I don’t think "free will" is a very sensible concept, and you don’t need neuroscience to reject it — any mechanistic view of the world is good enough, and indeed you could even argue on purely conceptual grounds that the opposite of determinism is randomness, not free will! Most thoughtful neuroscientists I know have replaced the concept of free will with the concept of rationality — that we select our actions based on a kind of practical reasoning. And there is no conflict between rationality and the mind as a physical system — After all, computers are rational physical systems!

Me: As I’m sure you often hear, this makes my head spin a bit. One follow-up: re: the replacement of free will with the concept of rationality, selecting actions based on practical reasoning — I can see how rationality and the mind as physical system don’t conflict, but doesn’t the very concept of selection (and, arguably, reasoning) imply an agency that is rendered illusory by findings like these?
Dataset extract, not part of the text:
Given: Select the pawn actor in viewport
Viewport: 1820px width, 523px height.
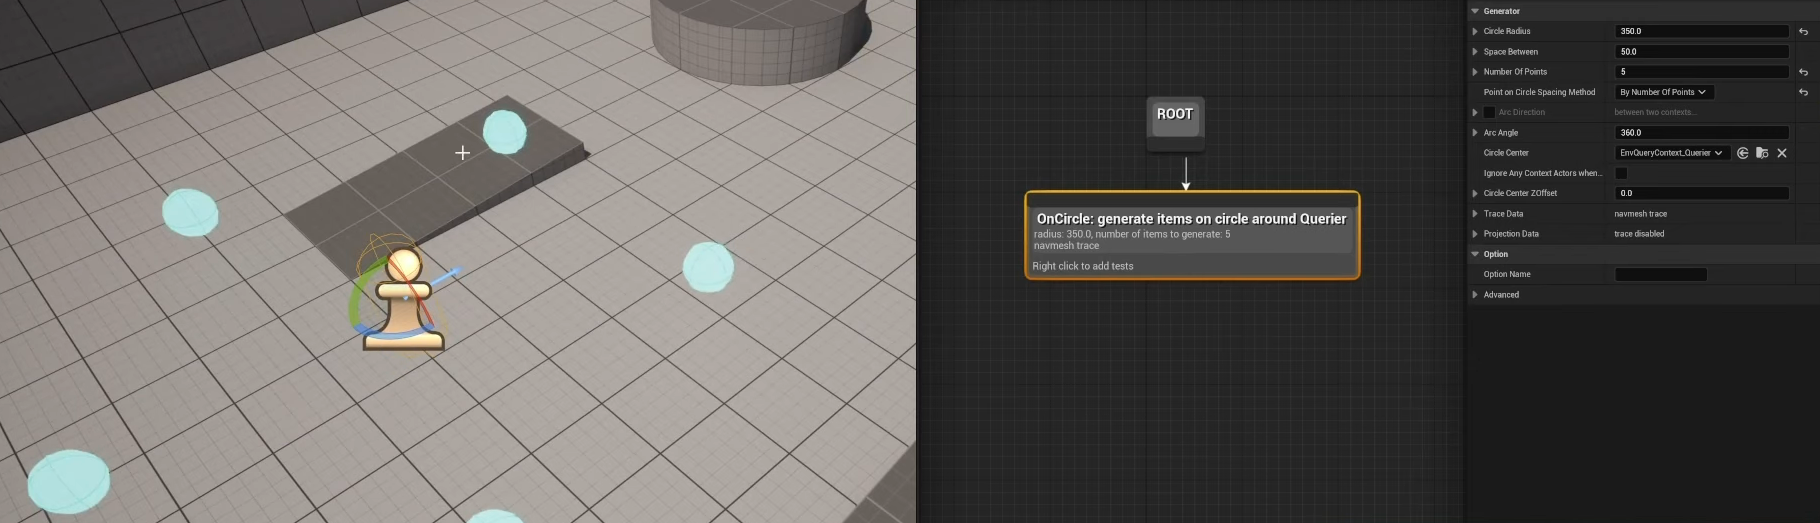Looking at the screenshot, I should click(x=403, y=300).
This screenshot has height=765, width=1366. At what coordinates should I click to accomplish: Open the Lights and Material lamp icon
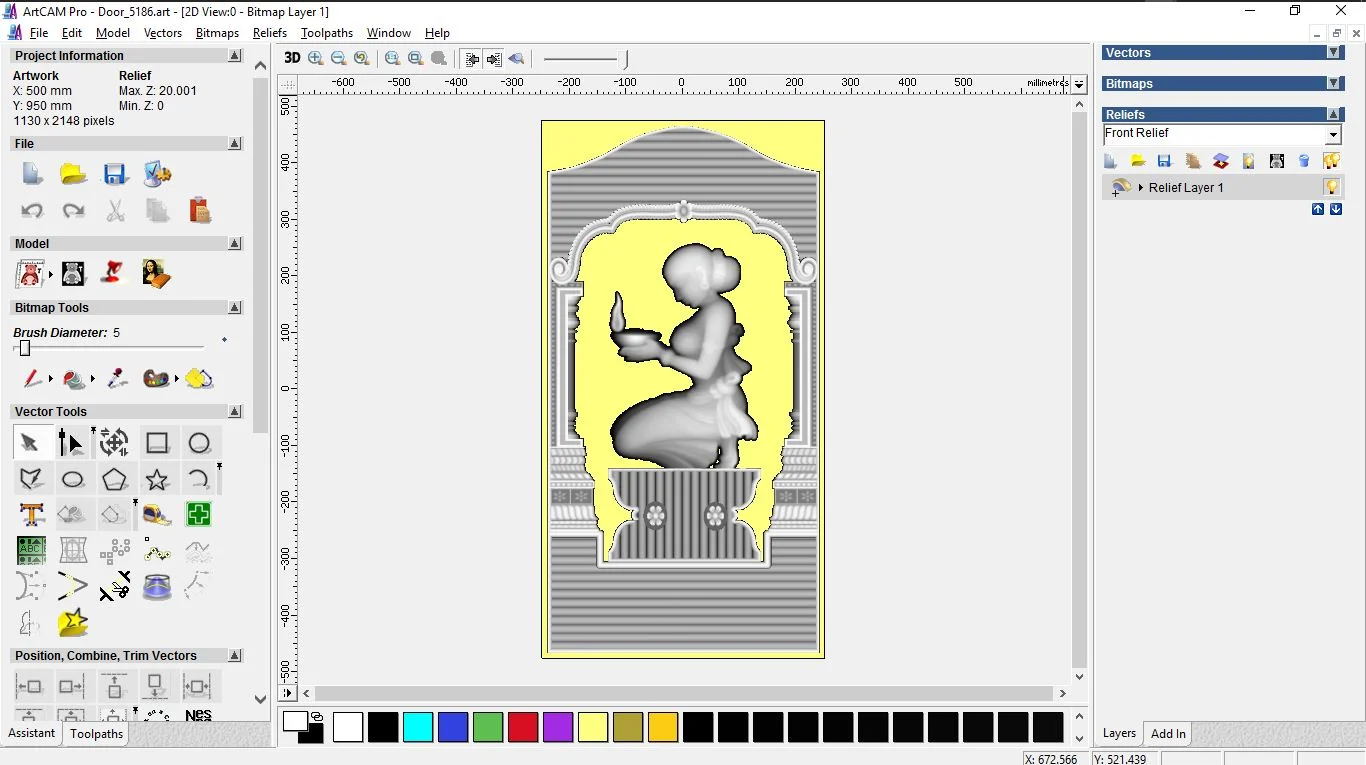[114, 273]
MF: Depends what you mean by agency… If you think of a computer selecting certain actions based on a combination of inputs and stored information about goals etc, then there is a (not too head-spinny) sense in which the computer is the agent selecting the actions. (Of course, what makes the computer that kind of agent that it is, making the selections that it does, is its whole history — how it was designed, what kind of goals and knowledge have been programmed in, etc. — But it is the computer, in its current state, that is selecting and so it seems reasonable to say it is the locus of the rational decision.)

Going back to the Nature Neuroscience findings, the parts of the brain whose activity are correlated with the decision and precede the person’s conscious awareness of having decided — as well as potentially other parts — are the analogs of the computer described above… And this happens well before the conscious experience of "free will" making the decision.
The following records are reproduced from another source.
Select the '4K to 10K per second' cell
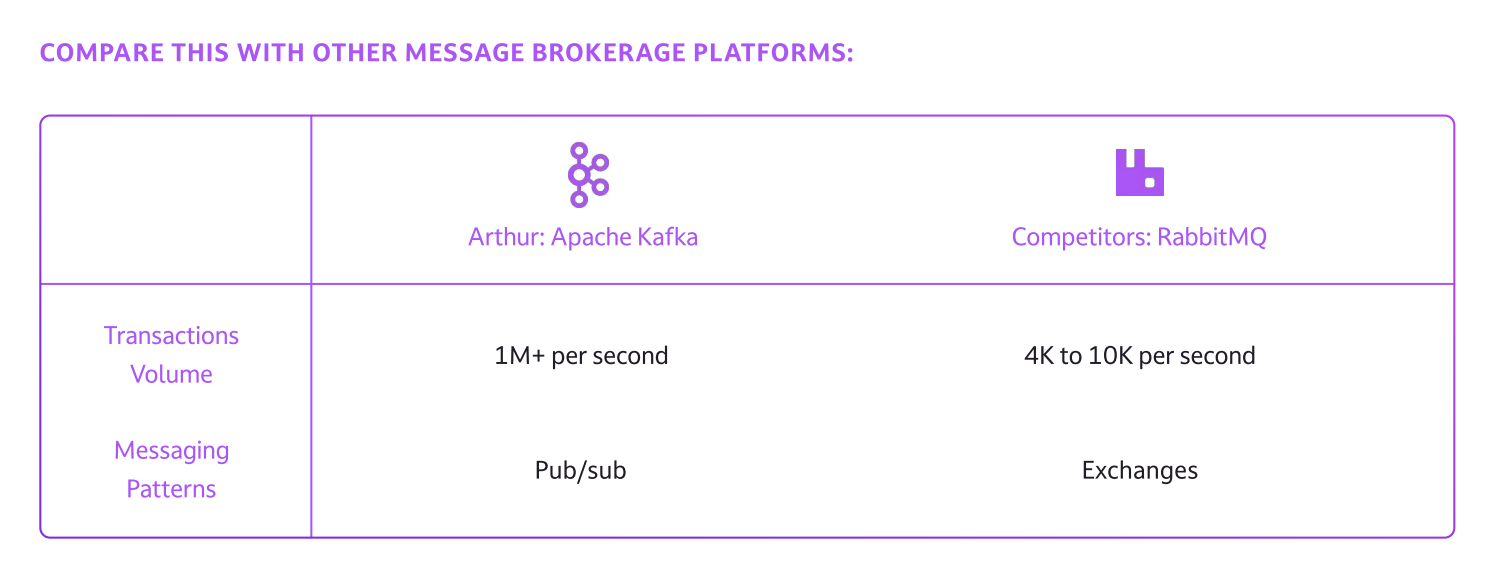1492x576 pixels. (x=1139, y=356)
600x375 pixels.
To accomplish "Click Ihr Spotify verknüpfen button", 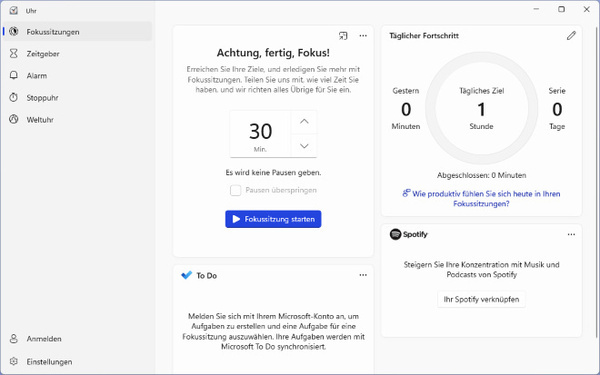I will [481, 299].
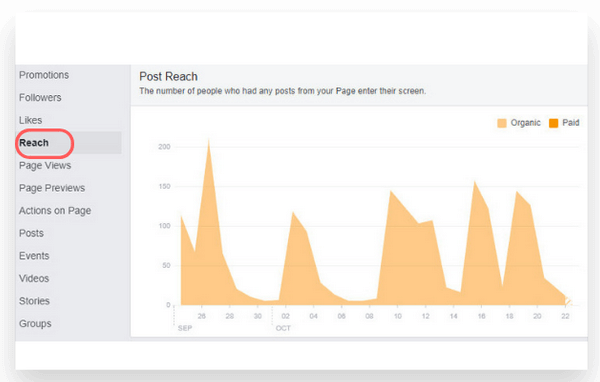
Task: Open the Promotions section
Action: coord(44,75)
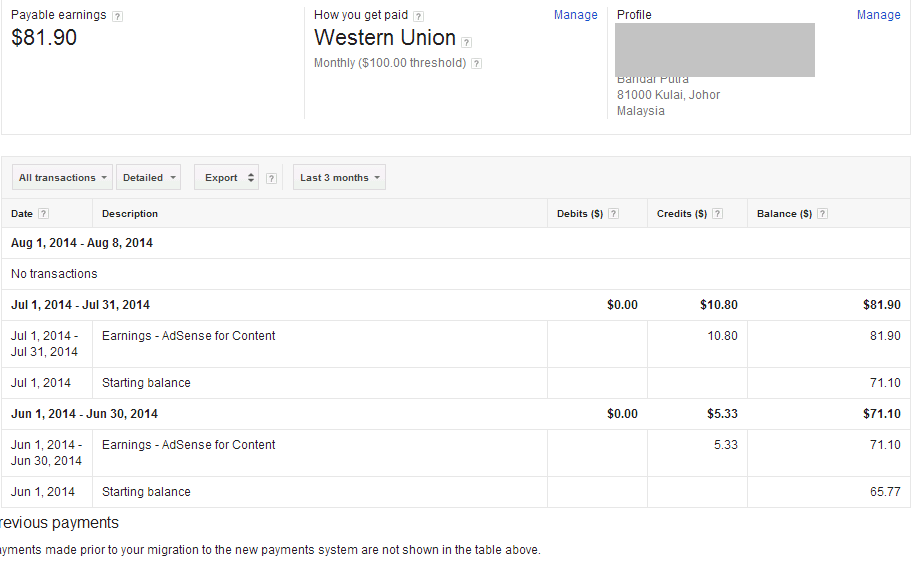Viewport: 918px width, 564px height.
Task: Click help icon in Date column header
Action: (44, 214)
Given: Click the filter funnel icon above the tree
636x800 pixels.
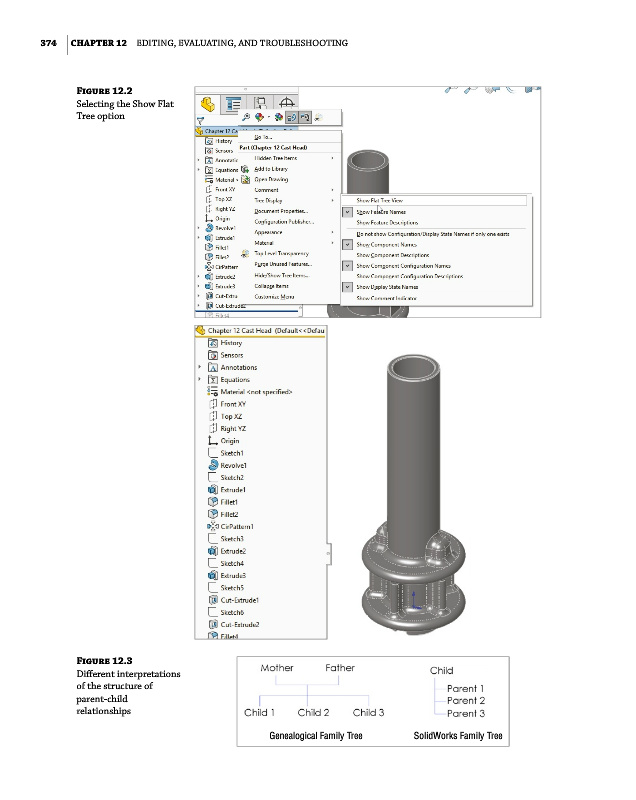Looking at the screenshot, I should click(x=200, y=119).
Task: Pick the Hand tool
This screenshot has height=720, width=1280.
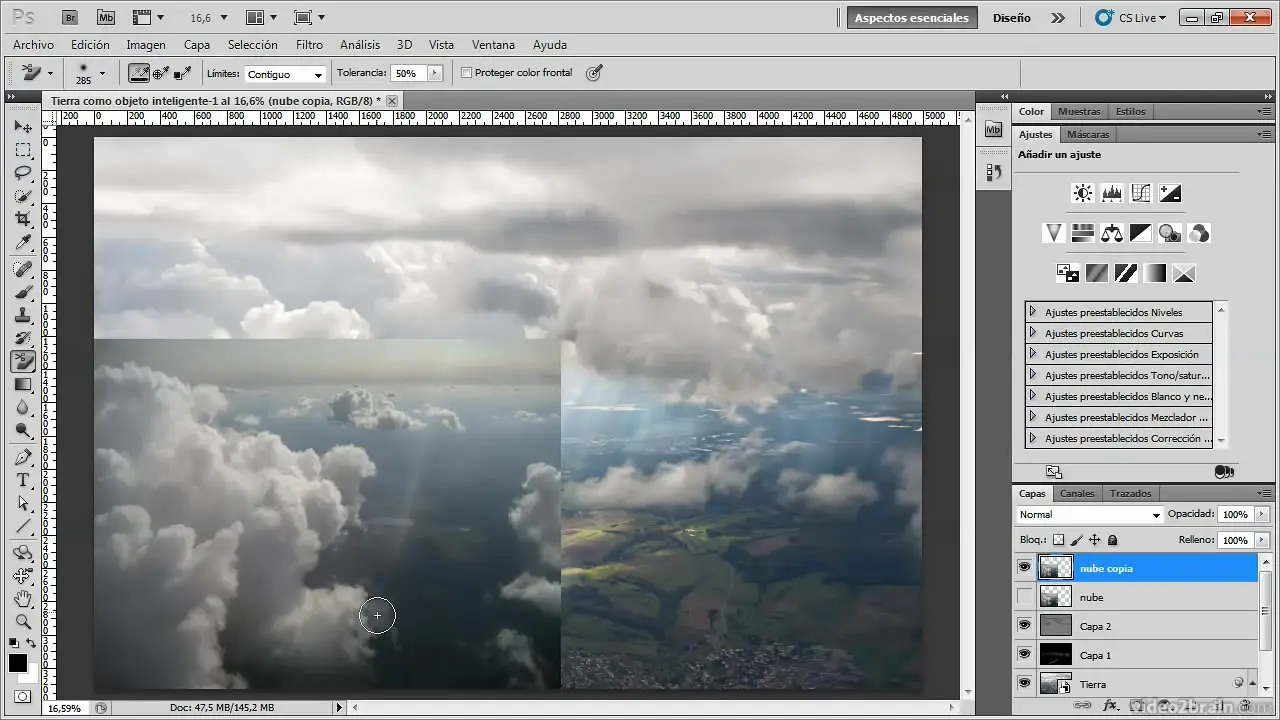Action: [23, 599]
One advantage of focusing on rationality rather than free will is that it enables us to retain the concept of moral and legal responsibility. If someone is rational and is not under coercion (eg someone holds a gun to your head and says you’ll be shot if you don’t do X) then it is reasonable to hold him or her responsible…

Me: Still struggling a bit. But not because of any deficiencies or illogic in your own excellent explanation — I suspect my response to all this is skewed by some instinctive (subconscious — ha) need to cling to the idea of free will. Perhaps because my sense of free will is tied in some inexplicable way to my sense of self and …
authenticity? That’s not the right word. Maybe I should come right out and say (non-religious) soul, of which free will is a manifestation.

Somehow the computer doesn’t seem satisfactory, in the sense that a rational program would make the same decision again and again again. Somehow that doesn’t seem alive. I’m always unsettled by computational analogies to the soul, in the sense that the appearance of self-awareness is not the same thing as self-awareness.

That the Turing test was devised by someone for whom disguising or transcending the body was so (sadly) necessary, and Norbert Wiener himself such a person of mind rather than body, adds to my unsettlement. But that’s my own superstition, rather than a real critique.

Clearly I have enormous difficulty accepting that that my conscious experience of choice is false. The very possibility threatens my sense of self; more fundamentally, it doesn’t make sense to me. Thinking about this produces a sensation I usually equate with self-contradictory instruction sets — "try not to think of a white elephant; what existed before the universe began?" — or certain optical illusions. It just doesn’t compute.

I’m quite aware that my perspective is based on feeling, not rational arguments, but I just can’t shake it. Maybe I’m simply programmed to conflate choice with self, and would think differently if I’d been raised differently. Maybe my kids will someday be just as frustrated with my anachronistic self-conception as I am with my dad’s seemingly hard-wired antipathy to computers. ("The program’s still open, but the window is hidden! How many times do I have to explain this?!") I hope they’re more patient than I am.